Problem statement
When the line with "Task: Click the Войти login link" appears below, start repeating lines exactly, and keep going through the line with "Open the map layers switcher button"; add nothing outside that span.

Collected data
_ _ _ _ _ _ _
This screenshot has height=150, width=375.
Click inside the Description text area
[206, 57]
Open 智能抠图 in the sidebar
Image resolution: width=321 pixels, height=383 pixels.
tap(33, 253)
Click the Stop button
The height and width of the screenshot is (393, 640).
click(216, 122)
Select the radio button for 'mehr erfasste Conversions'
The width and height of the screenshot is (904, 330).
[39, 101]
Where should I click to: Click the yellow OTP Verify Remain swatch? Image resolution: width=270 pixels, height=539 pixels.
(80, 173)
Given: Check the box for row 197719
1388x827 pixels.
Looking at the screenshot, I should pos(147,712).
_ _ _ _ _ _ _
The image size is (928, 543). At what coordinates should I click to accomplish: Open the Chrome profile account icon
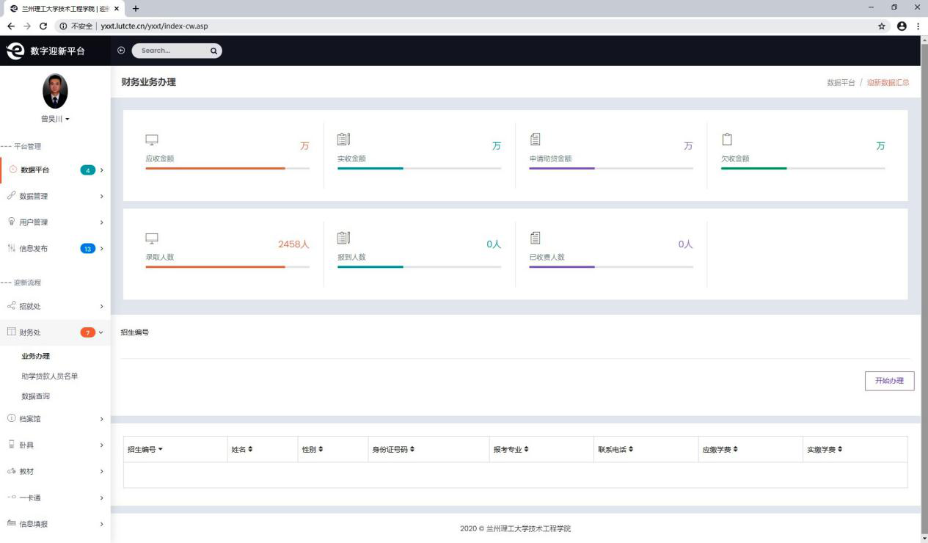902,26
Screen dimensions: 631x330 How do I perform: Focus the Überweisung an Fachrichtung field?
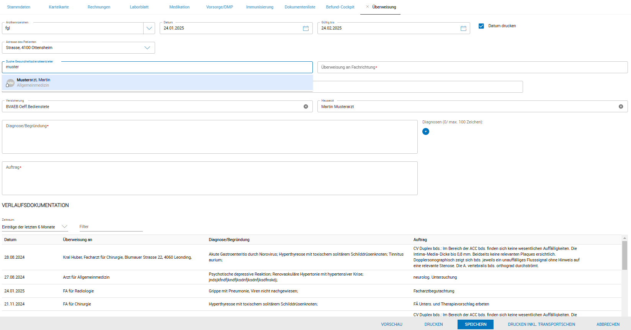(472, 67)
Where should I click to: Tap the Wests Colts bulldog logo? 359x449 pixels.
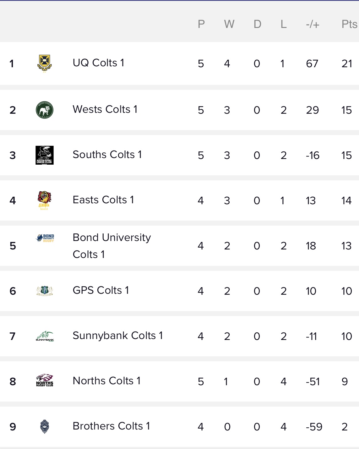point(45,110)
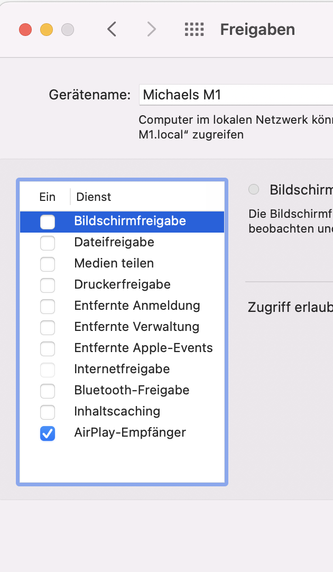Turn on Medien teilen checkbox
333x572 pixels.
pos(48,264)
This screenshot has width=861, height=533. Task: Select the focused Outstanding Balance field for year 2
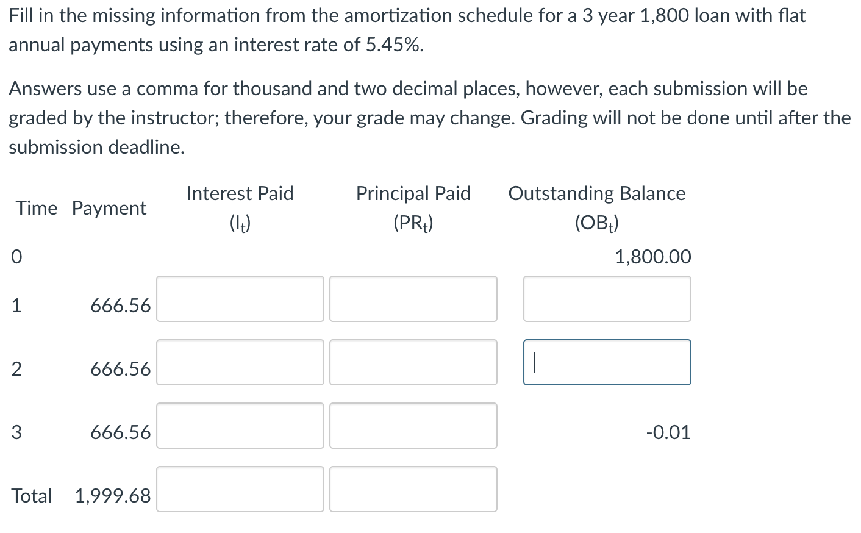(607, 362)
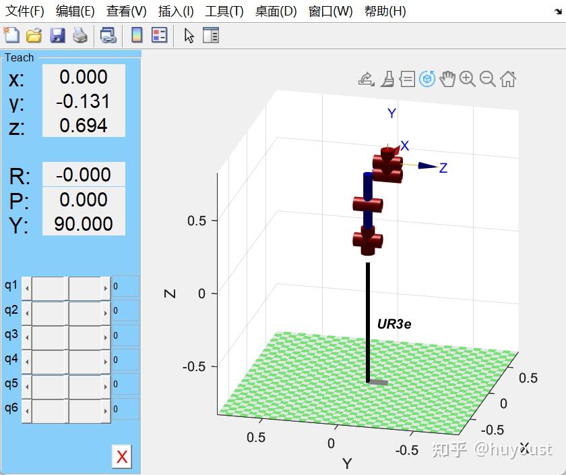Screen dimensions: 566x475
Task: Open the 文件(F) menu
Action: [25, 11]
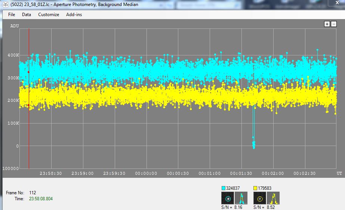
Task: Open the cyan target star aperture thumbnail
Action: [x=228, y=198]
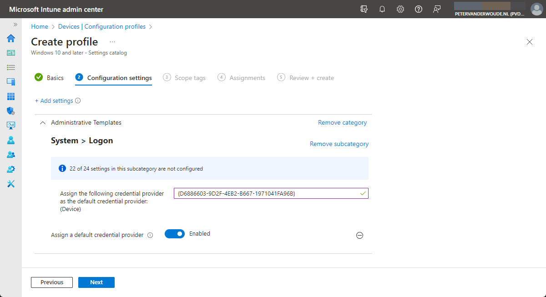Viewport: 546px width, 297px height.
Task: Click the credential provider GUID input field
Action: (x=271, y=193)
_ _ _ _ _ _ _
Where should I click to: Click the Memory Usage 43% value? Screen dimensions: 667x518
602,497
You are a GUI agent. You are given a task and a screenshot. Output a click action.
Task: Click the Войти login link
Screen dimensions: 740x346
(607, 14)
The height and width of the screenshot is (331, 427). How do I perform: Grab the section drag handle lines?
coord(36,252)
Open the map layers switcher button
_ _ _ _ _ _ _
Your solution
Task: Click the Войти login link
Screen dimensions: 740x346
(607, 14)
The height and width of the screenshot is (331, 427). How do I perform: Grab the section drag handle lines?
coord(36,252)
Open the map layers switcher button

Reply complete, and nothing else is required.